::: Reading text :::

While there are clear benefits of antipsychotic treatment for reducing psychotic symptoms and relapse in schizophrenia, concerns have emerged about antipsychotic effects on brain structure and function. Lesh and colleagues examined the effects of antipsychotic medication on cortical thickness and brain activity during a cognitive control task (AX-CPT). Although short-term treatment with antipsychotics was associated with prefrontal cortical thinning, treatment was also associated with better cognitive control and increased prefrontal functional activity.

Binge-eating disorder, recently established as a recognized diagnosis, is defined by recurrent distressing binge eating without inappropriate compensatory behavior. In a multicenter, randomized, double-blind, and forced-dose titration study, participants received lisdexamfetamine (30 mg, 50 mg, or 70 mg; 3-week titration and 8-week maintenance) or a placebo. McElroy et al reported significantly greater decreases in log-transformed binge eating in days per week (primary outcome) vs the placebo with 50 mg and 70 mg of lisdexamfetamine. Adverse events were consistent with reports in adults with attention-deficit/hyperactivity disorder.

Van den Berg and colleagues performed a multisite randomized controlled trial for posttraumatic stress disorder (PTSD) in patients with severe psychotic disorders receiving treatment as usual for psychosis. Individuals receiving 8 sessions of standard evidence-based prolonged exposure or eye movement desensitization and reprocessing showed significant reduction in PTSD compared with those with a waiting list condition. Psychotherapeutic stabilization was not applied. Treating PTSD in psychosis was found to be feasible and safe.

Pietrzak and colleagues conducted a prospective cohort study to examine the relation between amyloid-β, anxiety, and depressive symptoms and cognitive decline in preclinical Alzheimer disease. Results revealed that anxiety symptoms significantly moderated the effect of high amyloid-β on decline in global cognition (Cohen d = 0.78), verbal memory (d = 0.54), language (d = 0.51), and executive function (d = 0.39). These effects were independent of age, education, IQ, apolipoprotein E genotype, subjective memory complaints, vascular risk factors, and depressive symptoms.

:::

• [What this exercise asks]
[a] Quote the study summaries word for word, starting with "Van den Berg" and going on through "feasible and safe.".
[b] According to the study summaries, which doses of lisdexamfetamine led to significantly greater decreases in binge eating than the placebo?
The rows were taken from a different source than the study summaries.

::: Entries supplied :::

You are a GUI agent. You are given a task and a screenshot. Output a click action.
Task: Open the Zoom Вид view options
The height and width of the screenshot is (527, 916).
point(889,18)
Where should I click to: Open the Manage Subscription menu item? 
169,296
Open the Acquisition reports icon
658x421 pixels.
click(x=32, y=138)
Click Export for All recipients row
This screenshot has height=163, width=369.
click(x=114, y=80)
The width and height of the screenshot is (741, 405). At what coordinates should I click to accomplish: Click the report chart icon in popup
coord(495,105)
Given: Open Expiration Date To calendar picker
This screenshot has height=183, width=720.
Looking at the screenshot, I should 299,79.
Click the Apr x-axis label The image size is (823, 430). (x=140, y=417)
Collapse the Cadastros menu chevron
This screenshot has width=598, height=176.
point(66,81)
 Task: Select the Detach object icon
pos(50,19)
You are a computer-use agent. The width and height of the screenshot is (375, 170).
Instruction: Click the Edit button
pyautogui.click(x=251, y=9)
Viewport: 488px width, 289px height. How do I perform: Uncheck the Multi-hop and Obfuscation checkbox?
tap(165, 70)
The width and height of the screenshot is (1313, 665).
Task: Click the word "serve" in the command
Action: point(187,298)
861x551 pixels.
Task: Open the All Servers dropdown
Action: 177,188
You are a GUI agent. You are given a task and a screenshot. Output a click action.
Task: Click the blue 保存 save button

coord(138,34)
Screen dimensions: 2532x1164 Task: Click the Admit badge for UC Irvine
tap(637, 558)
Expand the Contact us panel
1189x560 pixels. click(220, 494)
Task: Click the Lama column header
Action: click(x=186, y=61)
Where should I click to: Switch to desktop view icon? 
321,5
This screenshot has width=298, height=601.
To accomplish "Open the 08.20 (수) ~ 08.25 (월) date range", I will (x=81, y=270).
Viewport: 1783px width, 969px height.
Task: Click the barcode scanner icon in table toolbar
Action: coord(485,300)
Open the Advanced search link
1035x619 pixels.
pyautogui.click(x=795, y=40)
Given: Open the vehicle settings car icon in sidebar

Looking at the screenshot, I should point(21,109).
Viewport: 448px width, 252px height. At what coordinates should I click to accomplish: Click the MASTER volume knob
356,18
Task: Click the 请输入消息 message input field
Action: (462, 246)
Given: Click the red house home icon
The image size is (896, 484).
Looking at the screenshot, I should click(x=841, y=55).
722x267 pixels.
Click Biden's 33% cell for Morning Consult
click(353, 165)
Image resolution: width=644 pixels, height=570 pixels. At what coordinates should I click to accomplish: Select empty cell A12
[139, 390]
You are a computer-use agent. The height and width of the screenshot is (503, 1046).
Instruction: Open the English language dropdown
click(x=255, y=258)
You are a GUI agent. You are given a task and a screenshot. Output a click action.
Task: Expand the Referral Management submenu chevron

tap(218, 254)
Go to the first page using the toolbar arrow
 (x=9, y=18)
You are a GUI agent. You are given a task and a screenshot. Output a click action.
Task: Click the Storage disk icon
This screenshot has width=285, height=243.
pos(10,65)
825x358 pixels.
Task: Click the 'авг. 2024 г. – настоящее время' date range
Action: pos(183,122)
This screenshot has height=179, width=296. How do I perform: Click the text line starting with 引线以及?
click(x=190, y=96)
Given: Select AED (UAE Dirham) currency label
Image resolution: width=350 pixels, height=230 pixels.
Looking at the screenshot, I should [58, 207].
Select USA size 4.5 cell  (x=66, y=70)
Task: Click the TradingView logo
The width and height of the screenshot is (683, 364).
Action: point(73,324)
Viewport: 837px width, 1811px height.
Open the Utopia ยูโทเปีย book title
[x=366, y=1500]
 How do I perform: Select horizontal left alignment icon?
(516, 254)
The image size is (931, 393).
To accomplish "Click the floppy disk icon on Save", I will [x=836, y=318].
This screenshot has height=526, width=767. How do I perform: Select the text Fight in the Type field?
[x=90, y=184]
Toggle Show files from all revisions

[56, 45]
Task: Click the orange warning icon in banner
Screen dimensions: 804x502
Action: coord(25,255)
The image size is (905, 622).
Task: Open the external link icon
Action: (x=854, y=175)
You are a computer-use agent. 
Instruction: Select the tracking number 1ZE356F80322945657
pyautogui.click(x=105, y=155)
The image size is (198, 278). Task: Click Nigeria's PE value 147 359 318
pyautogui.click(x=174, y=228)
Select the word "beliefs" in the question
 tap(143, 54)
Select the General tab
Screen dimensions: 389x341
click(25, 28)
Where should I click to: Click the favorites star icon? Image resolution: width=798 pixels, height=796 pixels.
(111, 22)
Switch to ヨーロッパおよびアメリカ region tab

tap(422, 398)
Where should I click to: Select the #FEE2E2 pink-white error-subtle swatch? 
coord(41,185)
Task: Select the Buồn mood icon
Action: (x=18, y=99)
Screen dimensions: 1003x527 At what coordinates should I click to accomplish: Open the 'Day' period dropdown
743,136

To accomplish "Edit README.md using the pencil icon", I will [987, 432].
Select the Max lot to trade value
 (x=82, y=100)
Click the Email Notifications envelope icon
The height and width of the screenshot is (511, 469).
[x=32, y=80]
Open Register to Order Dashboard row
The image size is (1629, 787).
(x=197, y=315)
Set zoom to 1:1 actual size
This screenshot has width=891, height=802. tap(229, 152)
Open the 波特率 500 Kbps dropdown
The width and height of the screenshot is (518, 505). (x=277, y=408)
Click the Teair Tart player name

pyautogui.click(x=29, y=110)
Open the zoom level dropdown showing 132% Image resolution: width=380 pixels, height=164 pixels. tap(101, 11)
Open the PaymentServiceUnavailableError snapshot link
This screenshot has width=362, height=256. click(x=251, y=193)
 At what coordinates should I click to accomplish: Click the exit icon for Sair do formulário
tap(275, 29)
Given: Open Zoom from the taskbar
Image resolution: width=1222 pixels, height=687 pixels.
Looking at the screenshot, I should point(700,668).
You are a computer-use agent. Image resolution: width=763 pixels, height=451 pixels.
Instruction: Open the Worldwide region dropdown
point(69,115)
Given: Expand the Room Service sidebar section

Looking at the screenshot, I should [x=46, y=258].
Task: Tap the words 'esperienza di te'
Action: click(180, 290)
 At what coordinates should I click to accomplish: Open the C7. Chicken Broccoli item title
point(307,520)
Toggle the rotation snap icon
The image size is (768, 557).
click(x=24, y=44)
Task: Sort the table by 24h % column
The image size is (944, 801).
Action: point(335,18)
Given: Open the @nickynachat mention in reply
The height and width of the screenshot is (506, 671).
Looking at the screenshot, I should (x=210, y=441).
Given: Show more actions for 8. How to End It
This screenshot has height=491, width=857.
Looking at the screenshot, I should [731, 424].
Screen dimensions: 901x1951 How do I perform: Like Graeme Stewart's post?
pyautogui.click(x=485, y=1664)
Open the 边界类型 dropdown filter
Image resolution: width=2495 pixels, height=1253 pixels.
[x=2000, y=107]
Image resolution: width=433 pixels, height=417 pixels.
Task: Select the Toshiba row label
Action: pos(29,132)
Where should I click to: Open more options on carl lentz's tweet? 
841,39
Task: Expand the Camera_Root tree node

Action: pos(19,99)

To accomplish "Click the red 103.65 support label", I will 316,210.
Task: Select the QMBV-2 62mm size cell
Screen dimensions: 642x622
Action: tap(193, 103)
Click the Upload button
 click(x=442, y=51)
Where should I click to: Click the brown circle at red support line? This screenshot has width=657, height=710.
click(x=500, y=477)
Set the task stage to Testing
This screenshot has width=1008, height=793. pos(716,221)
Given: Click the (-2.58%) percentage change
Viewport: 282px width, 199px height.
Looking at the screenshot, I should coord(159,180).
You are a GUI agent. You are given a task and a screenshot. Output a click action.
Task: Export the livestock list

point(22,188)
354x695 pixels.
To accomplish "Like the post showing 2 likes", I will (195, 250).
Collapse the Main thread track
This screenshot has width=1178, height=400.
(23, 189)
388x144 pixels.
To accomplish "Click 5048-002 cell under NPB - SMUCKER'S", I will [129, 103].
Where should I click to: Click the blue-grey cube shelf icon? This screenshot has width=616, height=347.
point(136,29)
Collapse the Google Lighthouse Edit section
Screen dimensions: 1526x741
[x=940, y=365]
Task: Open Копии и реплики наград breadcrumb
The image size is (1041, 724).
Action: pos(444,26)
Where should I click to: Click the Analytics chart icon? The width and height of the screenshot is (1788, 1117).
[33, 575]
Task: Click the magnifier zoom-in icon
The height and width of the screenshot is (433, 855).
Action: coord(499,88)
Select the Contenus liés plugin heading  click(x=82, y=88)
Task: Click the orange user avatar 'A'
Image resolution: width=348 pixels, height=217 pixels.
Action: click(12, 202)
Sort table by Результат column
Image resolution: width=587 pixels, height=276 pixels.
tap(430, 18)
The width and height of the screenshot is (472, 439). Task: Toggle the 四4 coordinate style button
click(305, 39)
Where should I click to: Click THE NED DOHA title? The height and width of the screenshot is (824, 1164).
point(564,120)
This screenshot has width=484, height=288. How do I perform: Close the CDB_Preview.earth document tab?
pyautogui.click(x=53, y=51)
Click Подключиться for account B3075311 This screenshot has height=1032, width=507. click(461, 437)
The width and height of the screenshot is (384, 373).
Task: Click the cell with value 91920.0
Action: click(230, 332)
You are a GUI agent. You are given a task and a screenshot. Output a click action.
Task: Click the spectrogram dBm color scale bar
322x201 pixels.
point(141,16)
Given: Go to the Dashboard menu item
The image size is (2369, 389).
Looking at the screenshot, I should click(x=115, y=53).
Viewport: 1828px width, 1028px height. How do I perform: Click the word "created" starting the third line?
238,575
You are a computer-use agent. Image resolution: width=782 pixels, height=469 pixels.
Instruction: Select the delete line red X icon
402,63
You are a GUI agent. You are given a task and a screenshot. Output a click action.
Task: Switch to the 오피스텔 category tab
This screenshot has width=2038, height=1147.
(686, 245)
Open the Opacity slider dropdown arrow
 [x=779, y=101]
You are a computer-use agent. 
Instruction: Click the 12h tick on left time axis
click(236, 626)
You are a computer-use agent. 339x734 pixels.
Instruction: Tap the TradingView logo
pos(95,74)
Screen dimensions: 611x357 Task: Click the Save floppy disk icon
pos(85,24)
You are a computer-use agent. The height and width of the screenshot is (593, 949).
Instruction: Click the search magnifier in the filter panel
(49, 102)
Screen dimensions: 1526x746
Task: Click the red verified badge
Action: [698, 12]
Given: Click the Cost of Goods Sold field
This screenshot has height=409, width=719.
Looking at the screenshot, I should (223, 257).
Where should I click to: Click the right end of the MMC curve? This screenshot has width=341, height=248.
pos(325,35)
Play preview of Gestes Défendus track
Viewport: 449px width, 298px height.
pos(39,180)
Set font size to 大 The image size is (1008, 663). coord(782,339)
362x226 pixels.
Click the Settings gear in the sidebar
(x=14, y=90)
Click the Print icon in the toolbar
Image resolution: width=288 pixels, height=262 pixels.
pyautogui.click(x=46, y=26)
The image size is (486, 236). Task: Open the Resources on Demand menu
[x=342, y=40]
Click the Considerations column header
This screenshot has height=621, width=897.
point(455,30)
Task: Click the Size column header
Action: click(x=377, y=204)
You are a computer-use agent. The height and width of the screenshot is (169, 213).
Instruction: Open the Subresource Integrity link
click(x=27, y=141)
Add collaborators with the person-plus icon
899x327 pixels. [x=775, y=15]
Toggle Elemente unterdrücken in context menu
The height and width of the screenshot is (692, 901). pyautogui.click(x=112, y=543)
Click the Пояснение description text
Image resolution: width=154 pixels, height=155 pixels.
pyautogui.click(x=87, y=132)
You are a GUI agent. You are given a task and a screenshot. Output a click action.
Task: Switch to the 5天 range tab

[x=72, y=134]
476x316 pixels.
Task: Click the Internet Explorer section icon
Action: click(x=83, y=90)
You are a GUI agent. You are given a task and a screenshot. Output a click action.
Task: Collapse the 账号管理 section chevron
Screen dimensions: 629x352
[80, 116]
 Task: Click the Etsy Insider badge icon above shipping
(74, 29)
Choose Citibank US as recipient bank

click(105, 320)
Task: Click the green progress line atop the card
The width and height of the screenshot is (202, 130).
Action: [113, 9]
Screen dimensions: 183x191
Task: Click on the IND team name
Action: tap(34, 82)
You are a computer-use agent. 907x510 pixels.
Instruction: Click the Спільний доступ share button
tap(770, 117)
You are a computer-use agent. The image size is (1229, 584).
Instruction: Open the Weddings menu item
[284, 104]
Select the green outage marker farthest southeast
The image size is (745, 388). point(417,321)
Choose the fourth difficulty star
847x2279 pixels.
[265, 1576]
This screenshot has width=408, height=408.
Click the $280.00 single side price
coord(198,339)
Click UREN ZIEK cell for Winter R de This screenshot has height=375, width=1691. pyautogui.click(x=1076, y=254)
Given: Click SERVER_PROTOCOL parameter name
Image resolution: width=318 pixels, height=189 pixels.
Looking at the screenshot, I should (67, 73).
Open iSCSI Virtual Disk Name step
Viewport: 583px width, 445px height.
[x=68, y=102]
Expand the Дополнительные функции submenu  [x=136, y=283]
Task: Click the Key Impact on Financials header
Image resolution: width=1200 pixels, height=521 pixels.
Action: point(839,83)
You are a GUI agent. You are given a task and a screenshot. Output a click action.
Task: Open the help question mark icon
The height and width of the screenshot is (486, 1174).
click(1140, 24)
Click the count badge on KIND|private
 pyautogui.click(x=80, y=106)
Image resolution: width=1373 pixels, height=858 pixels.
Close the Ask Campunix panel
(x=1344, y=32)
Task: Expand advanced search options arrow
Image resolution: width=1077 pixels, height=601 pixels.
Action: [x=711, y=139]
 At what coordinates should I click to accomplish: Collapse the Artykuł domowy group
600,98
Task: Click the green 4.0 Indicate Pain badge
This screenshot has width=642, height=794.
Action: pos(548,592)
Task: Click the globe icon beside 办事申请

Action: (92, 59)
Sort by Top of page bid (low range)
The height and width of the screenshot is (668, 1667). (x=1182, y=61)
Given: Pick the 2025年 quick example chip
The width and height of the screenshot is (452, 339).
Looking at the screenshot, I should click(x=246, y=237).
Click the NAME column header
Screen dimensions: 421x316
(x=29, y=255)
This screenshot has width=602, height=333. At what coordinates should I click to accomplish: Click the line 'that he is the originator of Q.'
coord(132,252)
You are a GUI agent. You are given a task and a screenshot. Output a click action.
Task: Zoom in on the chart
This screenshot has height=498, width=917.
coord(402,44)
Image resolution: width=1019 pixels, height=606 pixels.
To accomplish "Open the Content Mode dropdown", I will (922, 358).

:::

• [Answers for each item]
[a]
Van den Berg and colleagues performed a multisite randomized controlled trial for posttraumatic stress disorder (PTSD) in patients with severe psychotic disorders receiving treatment as usual for psychosis. Individuals receiving 8 sessions of standard evidence-based prolonged exposure or eye movement desensitization and reprocessing showed significant reduction in PTSD compared with those with a waiting list condition. Psychotherapeutic stabilization was not applied. Treating PTSD in psychosis was found to be feasible and safe.

[b] The 50 mg and 70 mg doses.